Prompt: Repeat every line of the material below exactly.

Material for this exercise:
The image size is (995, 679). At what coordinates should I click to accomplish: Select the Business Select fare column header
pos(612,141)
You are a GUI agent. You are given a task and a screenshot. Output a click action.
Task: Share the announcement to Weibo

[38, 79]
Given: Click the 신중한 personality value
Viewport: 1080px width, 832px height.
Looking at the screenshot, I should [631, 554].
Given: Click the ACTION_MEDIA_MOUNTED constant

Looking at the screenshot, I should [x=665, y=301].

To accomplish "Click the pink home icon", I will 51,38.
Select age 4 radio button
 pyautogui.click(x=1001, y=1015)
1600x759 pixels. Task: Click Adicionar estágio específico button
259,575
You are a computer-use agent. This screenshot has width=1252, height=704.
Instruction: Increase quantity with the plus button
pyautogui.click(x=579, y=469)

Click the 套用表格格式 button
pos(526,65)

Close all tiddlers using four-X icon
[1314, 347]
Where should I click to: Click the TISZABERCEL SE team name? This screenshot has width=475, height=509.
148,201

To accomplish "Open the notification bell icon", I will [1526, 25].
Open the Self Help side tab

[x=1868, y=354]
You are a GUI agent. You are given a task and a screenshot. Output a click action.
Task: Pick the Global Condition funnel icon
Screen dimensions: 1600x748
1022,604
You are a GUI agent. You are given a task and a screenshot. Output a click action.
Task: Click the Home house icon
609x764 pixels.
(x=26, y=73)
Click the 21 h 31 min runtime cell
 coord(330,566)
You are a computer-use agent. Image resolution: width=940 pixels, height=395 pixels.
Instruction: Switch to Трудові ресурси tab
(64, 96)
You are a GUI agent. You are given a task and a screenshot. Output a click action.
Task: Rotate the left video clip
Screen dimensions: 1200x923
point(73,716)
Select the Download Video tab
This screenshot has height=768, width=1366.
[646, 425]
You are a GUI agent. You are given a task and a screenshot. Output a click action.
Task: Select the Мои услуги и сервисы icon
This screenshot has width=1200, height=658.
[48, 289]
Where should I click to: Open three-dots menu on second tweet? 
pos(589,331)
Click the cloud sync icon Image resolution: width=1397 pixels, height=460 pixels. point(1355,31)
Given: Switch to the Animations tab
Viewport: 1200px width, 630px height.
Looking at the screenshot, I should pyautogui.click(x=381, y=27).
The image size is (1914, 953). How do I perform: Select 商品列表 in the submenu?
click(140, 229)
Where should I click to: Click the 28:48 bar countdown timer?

Response to this task:
The image size is (995, 679). At what coordinates should I click to accomplish: Select the Business Select fare column header
pos(612,141)
You are a GUI agent. You are given a task and a screenshot. Output a click action.
Task: Share the announcement to Weibo

[38, 79]
Given: Click the 신중한 personality value
Viewport: 1080px width, 832px height.
Looking at the screenshot, I should [631, 554].
Given: Click the ACTION_MEDIA_MOUNTED constant

Looking at the screenshot, I should [x=665, y=301].

To accomplish "Click the pink home icon", I will 51,38.
Select age 4 radio button
 pyautogui.click(x=1001, y=1015)
1600x759 pixels. Task: Click Adicionar estágio específico button
259,575
You are a computer-use agent. This screenshot has width=1252, height=704.
Instruction: Increase quantity with the plus button
pyautogui.click(x=579, y=469)

Click the 套用表格格式 button
pos(526,65)

Close all tiddlers using four-X icon
[1314, 347]
Where should I click to: Click the TISZABERCEL SE team name? This screenshot has width=475, height=509.
148,201

To accomplish "Open the notification bell icon", I will [1526, 25].
Open the Self Help side tab

[x=1868, y=354]
You are a GUI agent. You are given a task and a screenshot. Output a click action.
Task: Pick the Global Condition funnel icon
Screen dimensions: 1600x748
1022,604
You are a GUI agent. You are given a task and a screenshot. Output a click action.
Task: Click the Home house icon
609x764 pixels.
(x=26, y=73)
Click the 21 h 31 min runtime cell
 coord(330,566)
You are a computer-use agent. Image resolution: width=940 pixels, height=395 pixels.
Instruction: Switch to Трудові ресурси tab
(64, 96)
You are a GUI agent. You are given a task and a screenshot. Output a click action.
Task: Rotate the left video clip
Screen dimensions: 1200x923
point(73,716)
Select the Download Video tab
This screenshot has height=768, width=1366.
[646, 425]
You are a GUI agent. You are given a task and a screenshot. Output a click action.
Task: Select the Мои услуги и сервисы icon
This screenshot has width=1200, height=658.
[48, 289]
Where should I click to: Open three-dots menu on second tweet? 
pos(589,331)
Click the cloud sync icon Image resolution: width=1397 pixels, height=460 pixels. point(1355,31)
Given: Switch to the Animations tab
Viewport: 1200px width, 630px height.
Looking at the screenshot, I should pyautogui.click(x=381, y=27).
The image size is (1914, 953). How do I perform: Select 商品列表 in the submenu?
click(140, 229)
Where should I click to: Click the 28:48 bar countdown timer?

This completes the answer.